Судьба наших арестованных ребят решилась через четыре месяца самым жестоким образом. Горбатый Илюша Бакштейн был осужден на пять лет, а Кузнецов и Осипов — на семь лет лагерей каждый. Конечно же, ни о каком этом фантастическом покушении речи больше не шло. Судили их за «антисоветскую агитацию и пропаганду», то есть за Маяковку, за чтения и диспуты, за сборники стихов. Московский суд еще пытался обвинять их в создании антисоветской организации, но и это потом отпало. Не смогли следователи правдоподобно придумать эту организацию. Даже названия не позаботились выдумать. Но мои так называемые «Тезисы» инкриминировались Эдику как один из пунктов обвинения — «хранение и распространение антисоветской литературы».

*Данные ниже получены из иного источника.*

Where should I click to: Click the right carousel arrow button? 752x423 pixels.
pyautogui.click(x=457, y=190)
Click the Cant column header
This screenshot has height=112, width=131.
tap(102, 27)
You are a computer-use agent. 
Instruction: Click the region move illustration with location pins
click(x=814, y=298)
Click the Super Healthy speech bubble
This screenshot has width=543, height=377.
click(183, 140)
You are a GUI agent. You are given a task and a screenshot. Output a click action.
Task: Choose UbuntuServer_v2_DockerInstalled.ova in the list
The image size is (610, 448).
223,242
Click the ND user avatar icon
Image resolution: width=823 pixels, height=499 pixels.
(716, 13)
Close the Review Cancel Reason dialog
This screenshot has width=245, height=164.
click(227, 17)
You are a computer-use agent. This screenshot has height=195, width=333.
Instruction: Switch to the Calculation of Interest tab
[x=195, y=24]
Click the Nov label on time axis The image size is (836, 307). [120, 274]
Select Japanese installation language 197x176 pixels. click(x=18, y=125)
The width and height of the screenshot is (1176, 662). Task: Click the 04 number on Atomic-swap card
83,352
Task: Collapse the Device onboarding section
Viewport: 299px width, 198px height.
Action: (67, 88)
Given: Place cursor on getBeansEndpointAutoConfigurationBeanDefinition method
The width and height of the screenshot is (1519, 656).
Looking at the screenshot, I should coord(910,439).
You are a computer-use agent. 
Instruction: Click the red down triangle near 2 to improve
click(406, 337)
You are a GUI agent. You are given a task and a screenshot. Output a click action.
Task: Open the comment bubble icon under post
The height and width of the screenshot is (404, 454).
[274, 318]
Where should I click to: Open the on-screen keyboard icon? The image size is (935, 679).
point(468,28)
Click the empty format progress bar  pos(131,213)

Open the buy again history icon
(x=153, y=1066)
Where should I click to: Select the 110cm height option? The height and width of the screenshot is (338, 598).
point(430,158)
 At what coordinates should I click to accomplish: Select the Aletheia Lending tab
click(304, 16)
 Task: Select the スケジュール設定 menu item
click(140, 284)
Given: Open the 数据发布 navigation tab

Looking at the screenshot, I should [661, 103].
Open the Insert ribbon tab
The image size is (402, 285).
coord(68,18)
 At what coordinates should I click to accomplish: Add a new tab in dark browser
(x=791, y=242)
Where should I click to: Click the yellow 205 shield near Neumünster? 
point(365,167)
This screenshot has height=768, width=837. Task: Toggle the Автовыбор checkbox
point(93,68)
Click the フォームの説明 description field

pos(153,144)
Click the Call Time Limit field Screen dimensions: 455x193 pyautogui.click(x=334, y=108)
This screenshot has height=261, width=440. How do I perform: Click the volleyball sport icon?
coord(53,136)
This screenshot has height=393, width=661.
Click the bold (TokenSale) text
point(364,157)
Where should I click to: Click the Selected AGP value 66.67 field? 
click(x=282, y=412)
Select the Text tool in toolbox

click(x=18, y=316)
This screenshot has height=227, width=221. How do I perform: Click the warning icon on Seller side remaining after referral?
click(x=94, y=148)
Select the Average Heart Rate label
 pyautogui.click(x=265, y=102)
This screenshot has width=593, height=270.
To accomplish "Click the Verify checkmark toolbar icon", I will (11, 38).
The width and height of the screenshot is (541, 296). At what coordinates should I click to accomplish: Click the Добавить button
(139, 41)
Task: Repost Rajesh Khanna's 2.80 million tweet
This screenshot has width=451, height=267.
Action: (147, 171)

Суд был, разумеется, закрытый. Даже на зачтение приговора пытались никого не пустить. Однако наш заядлый законник Алик Вольпин с раскрытым кодексом в руках доказал охране, что приговор во всех случаях должен объявляться открыто. Алик был первым человеком в нашей жизни, всерьез говорившим о советских законах. Но мы всё посмеивались над ним.
— Ты, действительно, Алик, чокнутый, — говорили мы ему. — Ну, подумай, о чем ты говоришь? Какие же законы могут быть в этой стране? Кто о них думает?
— То-то и плохо, что никто не думает, — отвечал обычно Алик, нимало не смущаясь наших насмешек.
Однако на конвойных солдат Алик со своим кодексом произвел неожиданное впечатление, и ребят пустили послушать приговор.
— Вот видите, — ликовал Вольпин, — мы сами виноваты, что не требуем выполнения законов.
Но все только плечами пожимали. Знали бы мы тогда, что таким вот нелепым образом, со смешного Алика Вольпина с кодексом в руках, словно волшебной палочкой растворившего двери суда, начинается наше гражданско-правовое движение, движение за права человека в Советском Союзе.
Кончался поэтический этап в медленном пробуждении нашего общества. Поэтов и чтецов всерьез увозили за их стихи в самый настоящий концлагерь. Не солдат, не заговорщиков, а поэтов.
Эпоха-то оказалась такая, что и поэтов не смогла стерпеть. Им-то и пришлось быть солдатами.
Я не пошел на суд, хоть и был в списке вызванных свидетелей. Получалась какая-то постыдная для меня нелепость: Эдик, который лишь взял почитать злополучные «Тезисы», был подсудимым — я же, написавший их и давший почитать Эдику, оказался только свидетелем. В такой ситуации стыдно было оставаться на свободе да еще и прийти в суд. Однако меня вовсе не забыли, и переживал я напрасно. Как рассказали ребята, после приговора было оглашено частное определение суда, в котором указывалось, что против меня тоже следует возбудить дело.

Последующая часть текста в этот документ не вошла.